L’amicizia con Baciagalupo e quella foto custodita gelosamente
Il destino lo portò ancora una volta di fronte ad uno dei fratelli: durante un Torino-Lazio e con i biancocelesti avanti 1-0, venne concessa la massima punizione ai padroni di casa. Dal dischetto si presentò il fratello Vittorio, ceduto dalla Lazio ai granata la stagione precedente. Sentimenti III (forse il più legato ai colori biancocelesti insieme al fratello portiere) prende il pallone, si avvicina al dischetto, ma poi, dopo una breve riflessione, si tira indietro. Probabilmente perchè ancora legato alla Lazio e incapace di segnarle o forse perchè spaventato dal confronto con il fratello para rigori, lascia l’incombenza al compagno Farina. Il granata calcia, ma si fa respingere il tiro da Lucidio Sentimenti, che mantiene inviolata la porta e regala il successo alla Lazio. Al termine della stagione 53-54 lascia Roma. Ha 34 anni e molti, ripetendo lo stesso errore fatto ai tempi dell’addio alla Juventus, lo considerano alla fine della sua gloriosa carriera. Ma essendo un “freddissimo determinista, dotato di una astuzia luciferina” come scrisse Gianni Brera, o più semplicemente uno sportivo straordinario capace di gestirsi alla grande, Lucidio non ha nessuna intenzione di smettere.

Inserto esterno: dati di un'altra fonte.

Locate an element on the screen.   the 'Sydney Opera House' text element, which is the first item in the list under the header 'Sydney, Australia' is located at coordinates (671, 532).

Gioca ancora altri tre anni al Vicenza, vincendo un campionato di serie B e mettendosi ancora in evidenza, poi altri quattro tra i dilettanti del Cenisia, prima di tornare, alla soglia dei quarant’anni in serie A, per disputare una manciata di gare col Torino. Alla squadra granata lo lega un episodio commovente e allo stesso tempo drammatico, ma che rende perfettamente l’idea del valore umano del personaggio. Ai tempi della sua militanza juventina era perennemente in competizione con il portiere granata Valerio Bacigalupo. I due venivano continuamente confrontati dalla stampa e dai tifosi. Si contendevano lo scettro di miglior portiere della serie A, lo scudetto e il ruolo di numero uno della nazionale. Ma se in campo erano acerrimi rivali, nella vita i due erano legati da profonda stima e amicizia. Quando Bacigalupo morì, con gran parte dei suoi compagni sulla maledetta montagna di Superga, vennero consegnati alla famiglia alcuni documenti ritrovati sul luogo della tragedia. Tra questi il portafoglio del portiere granata, dove conservava gelosamente una foto che lo ritraeva abbracciato al rivale Lucidio. La famiglia Bacigalupo volle consegnare quella foto al diretto interessato e Cochi la conservò gelosamente portandosela sempre appresso come il più prezioso dei ricordi.
Ci ha lasciato dieci anni fa il 28 novembre del 2014, a 94 anni. In una delle sue ultime interviste, parlando di Lazio, e del fatto che la preferì alla Roma, rispose così: “Vuoi scherzare? La Roma era una squadra come le altre, la Lazio aveva qualcosa di magico che solo indossando quella maglia puoi capire”.